By Staff Reports
(DGIwire) – In July 2017, the British government announced a ban on the sale of new gasoline and diesel cars and vans in that country starting in 2040. The aim, according to a Reuters report, is to reduce air pollution and to cut carbon emissions by 80 percent by 2050 from 1990 levels. However, this will come at a cost: Reuters says Britain must plow billions into new power plants, grid networks and electric vehicle (EV) charging points if it is to avoid local power outages.
Local networks particularly face problems, notes Reuters, so the country will need a range of technologies for managing consumption to meet an estimated rise of up to 15 percent in overall demand and prevent spikes of up to 40 percent at peak times. Capacity problems could also start at home: British utility National Grid says that drivers charging their cars at home might not be able to use items such as kettles, ovens and immersion heaters at the same time without tripping their house’s main fuse.

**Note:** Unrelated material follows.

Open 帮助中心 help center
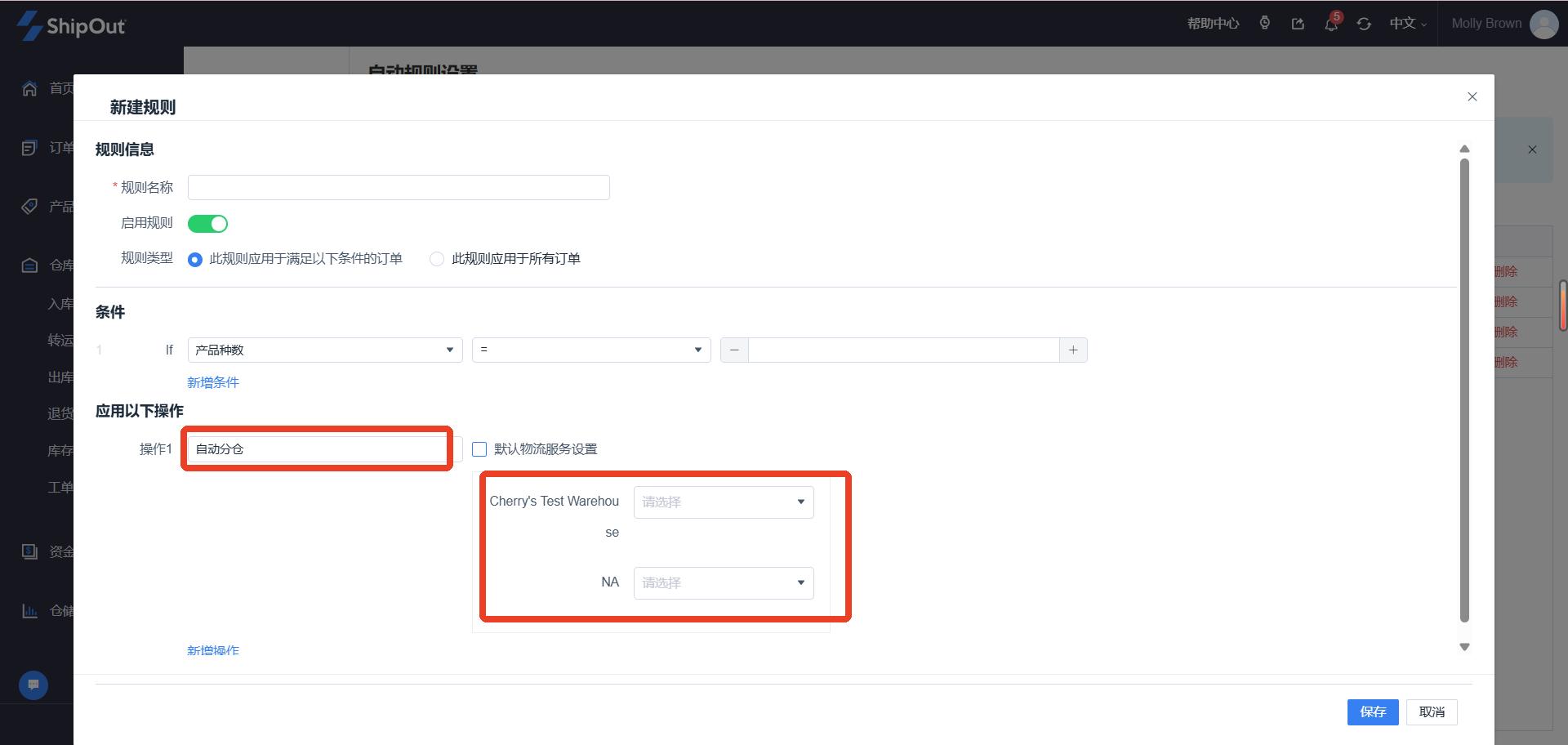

“With an expected increase of EVs on the road in Britain from around 90,000 today to 20 million by 2040—all of which will require electricity—the search is on for new solutions to avoid overstraining the grid,” says Stephen Voller, CEO of ZapGo Ltd., the developer of Carbon-Ion™ (C-Ion®) cells, a fast-charging and safe alternative to lithium-ion batteries. “An additional challenge is ensuring that it doesn’t take longer to fully charge an EV than it currently does to fill up a conventional car with gasoline at the filling station.”
ZapGo is working toward this goal with its development of Carbon-Ion cell technology could one day provide the solution. ZapGo’s platform technology is planned to be incorporated initially into products such as electric bikes, cordless power tools and robotic cleaners—available for sale starting in late 2017—where the recharge time will be reduced from hours to sub-five minutes.
The smart energy storage in Carbon-Ion cells can provide a much more energy-efficient charging solution for drivers while potentially saving local utilities billions of dollars in infrastructure costs. A bank of ZapGo Carbon-Ion cells could be integrated into electric charging stations across Britain—and ensure sufficient power to charge up electric vehicles in a quick and timely manner. To achieve almost instant charging, the company’s Carbon-Ion cells could be built into both a charging station and an EV so that the energy transfer occurs directly from one to the other. With this technology, the charge rate is not dependent on how much energy the EV can take in, or on the output of the electrical grid, as it is with conventional lithium-ion batteries.
“Whether or not Britain ultimately succeeds in its goal regarding EVs depends first on overcoming critical problems of infrastructure involving the electric grid—problems that Carbon-Ion cells could play an instrumental role in helping to resolve,” Voller adds.